▶ [STATED TASK]: Repeat the part of the listing that opens with the line containing "Where should I click to: Click the X" and closes with the line containing "point(262,269)", word for word, including both of those lines.

━━━ MATERIAL PROVIDED ━━━

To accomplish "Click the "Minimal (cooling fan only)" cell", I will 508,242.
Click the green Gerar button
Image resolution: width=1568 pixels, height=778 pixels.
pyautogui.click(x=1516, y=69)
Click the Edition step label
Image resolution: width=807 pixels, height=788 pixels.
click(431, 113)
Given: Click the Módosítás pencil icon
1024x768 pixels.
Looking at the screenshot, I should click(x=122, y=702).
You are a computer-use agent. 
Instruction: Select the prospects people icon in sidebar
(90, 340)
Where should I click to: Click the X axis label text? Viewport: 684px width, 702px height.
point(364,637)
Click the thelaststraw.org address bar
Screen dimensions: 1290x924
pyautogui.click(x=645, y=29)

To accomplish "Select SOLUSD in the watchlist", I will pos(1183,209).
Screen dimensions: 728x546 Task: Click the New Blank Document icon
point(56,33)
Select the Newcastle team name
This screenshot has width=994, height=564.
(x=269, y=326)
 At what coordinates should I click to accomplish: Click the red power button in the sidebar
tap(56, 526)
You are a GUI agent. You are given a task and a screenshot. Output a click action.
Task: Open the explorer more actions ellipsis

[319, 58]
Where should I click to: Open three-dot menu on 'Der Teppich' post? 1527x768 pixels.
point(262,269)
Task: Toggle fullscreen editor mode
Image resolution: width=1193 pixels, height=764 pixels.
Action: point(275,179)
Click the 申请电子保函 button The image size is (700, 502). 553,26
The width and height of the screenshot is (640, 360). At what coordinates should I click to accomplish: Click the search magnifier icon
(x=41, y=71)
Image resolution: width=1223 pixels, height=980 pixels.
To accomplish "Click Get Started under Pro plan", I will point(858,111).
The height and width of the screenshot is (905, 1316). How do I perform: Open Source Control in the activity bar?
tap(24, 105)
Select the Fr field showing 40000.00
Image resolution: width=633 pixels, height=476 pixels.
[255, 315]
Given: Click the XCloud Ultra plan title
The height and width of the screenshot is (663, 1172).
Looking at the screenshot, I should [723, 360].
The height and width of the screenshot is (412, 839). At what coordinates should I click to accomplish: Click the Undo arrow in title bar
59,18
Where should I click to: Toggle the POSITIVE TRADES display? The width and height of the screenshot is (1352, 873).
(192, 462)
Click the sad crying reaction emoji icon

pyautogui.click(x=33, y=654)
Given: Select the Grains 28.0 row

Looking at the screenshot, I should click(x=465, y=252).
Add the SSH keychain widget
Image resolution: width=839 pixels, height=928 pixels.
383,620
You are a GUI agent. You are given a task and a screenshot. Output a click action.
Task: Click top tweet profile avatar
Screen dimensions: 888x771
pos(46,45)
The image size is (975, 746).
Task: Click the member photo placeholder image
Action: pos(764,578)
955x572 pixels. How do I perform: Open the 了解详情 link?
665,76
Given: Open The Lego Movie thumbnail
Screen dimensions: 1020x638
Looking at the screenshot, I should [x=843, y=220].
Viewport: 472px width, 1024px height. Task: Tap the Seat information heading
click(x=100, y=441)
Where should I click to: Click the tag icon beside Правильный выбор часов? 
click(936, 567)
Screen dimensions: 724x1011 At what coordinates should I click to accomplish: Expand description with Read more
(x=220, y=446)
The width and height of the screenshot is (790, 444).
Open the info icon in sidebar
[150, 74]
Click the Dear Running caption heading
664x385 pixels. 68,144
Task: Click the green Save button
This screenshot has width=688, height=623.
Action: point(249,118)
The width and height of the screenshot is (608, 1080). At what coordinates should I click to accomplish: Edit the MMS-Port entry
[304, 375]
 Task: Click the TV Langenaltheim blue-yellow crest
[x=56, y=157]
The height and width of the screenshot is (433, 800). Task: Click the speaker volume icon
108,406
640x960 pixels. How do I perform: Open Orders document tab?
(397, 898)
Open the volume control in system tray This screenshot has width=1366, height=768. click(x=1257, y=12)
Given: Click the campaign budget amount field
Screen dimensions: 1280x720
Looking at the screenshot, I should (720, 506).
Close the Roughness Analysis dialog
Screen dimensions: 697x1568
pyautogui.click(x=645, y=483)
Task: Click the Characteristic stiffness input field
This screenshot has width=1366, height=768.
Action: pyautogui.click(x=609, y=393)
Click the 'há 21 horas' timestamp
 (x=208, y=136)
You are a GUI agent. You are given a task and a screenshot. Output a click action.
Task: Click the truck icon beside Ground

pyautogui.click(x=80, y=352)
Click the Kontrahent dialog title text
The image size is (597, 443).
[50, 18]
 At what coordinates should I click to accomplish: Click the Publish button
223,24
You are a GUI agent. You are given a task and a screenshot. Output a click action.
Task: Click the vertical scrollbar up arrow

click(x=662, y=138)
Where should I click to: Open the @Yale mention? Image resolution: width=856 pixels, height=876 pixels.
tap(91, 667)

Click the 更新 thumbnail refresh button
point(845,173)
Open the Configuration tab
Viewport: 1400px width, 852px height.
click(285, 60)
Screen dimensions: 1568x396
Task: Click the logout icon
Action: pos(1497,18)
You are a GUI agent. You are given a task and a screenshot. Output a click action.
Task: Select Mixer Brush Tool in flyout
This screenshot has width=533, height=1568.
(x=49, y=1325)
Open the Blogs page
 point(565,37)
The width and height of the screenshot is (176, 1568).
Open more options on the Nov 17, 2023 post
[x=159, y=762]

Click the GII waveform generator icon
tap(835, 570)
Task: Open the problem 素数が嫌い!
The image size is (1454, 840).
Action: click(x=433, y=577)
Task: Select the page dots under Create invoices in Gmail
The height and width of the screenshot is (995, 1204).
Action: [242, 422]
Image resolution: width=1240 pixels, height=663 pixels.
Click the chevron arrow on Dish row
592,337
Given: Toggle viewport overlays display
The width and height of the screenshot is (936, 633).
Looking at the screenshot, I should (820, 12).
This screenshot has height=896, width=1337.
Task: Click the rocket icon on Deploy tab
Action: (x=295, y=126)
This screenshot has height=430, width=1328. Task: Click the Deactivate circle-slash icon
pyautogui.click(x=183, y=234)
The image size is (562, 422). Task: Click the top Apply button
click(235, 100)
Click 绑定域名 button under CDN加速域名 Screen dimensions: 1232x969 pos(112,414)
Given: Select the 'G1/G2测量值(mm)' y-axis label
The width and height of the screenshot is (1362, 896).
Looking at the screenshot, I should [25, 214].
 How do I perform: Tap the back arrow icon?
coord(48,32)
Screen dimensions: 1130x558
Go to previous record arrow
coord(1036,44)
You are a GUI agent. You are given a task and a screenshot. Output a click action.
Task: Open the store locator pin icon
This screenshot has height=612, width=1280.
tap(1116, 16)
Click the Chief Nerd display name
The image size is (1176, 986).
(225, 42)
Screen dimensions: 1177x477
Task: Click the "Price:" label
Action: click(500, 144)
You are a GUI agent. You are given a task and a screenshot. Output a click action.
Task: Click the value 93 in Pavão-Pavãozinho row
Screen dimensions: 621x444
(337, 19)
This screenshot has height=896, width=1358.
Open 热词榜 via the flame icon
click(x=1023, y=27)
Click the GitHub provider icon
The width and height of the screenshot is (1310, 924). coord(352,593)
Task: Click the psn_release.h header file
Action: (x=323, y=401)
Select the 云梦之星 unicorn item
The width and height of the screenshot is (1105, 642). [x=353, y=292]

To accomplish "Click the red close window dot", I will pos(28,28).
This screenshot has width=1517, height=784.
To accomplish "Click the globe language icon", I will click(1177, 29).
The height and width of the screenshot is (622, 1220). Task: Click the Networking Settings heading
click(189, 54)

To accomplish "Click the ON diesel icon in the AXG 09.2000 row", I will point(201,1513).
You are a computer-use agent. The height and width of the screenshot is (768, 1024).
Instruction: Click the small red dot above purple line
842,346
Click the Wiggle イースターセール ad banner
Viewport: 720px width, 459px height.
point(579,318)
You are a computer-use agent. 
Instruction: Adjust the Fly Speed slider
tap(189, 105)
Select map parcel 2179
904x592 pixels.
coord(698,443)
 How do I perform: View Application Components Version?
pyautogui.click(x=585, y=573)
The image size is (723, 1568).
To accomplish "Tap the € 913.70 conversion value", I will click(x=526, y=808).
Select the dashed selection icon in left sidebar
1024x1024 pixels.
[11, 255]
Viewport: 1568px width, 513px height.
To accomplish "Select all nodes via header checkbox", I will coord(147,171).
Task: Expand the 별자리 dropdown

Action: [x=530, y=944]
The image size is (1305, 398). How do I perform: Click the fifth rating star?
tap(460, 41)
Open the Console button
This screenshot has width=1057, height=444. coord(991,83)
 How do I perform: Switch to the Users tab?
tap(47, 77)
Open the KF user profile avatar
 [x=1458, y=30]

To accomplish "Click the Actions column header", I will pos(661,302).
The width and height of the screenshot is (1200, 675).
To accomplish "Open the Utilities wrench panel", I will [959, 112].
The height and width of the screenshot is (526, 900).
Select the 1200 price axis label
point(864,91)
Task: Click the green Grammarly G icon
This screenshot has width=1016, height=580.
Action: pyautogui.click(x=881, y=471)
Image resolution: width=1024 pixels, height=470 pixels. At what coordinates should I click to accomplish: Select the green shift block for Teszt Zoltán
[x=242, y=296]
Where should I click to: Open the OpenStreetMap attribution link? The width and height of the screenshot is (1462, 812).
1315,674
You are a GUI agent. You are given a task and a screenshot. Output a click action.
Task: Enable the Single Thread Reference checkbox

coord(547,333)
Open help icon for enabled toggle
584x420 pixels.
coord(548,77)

━━━

▶ [SOLUTION FOR THIS EXERCISE]:
Where should I click to: Click the X axis label text? Viewport: 684px width, 702px height.
point(364,637)
Click the thelaststraw.org address bar
Screen dimensions: 1290x924
pyautogui.click(x=645, y=29)

To accomplish "Select SOLUSD in the watchlist", I will pos(1183,209).
Screen dimensions: 728x546 Task: Click the New Blank Document icon
point(56,33)
Select the Newcastle team name
This screenshot has width=994, height=564.
(x=269, y=326)
 At what coordinates should I click to accomplish: Click the red power button in the sidebar
tap(56, 526)
You are a GUI agent. You are given a task and a screenshot. Output a click action.
Task: Open the explorer more actions ellipsis

[319, 58]
Where should I click to: Open three-dot menu on 'Der Teppich' post? 1527x768 pixels.
point(262,269)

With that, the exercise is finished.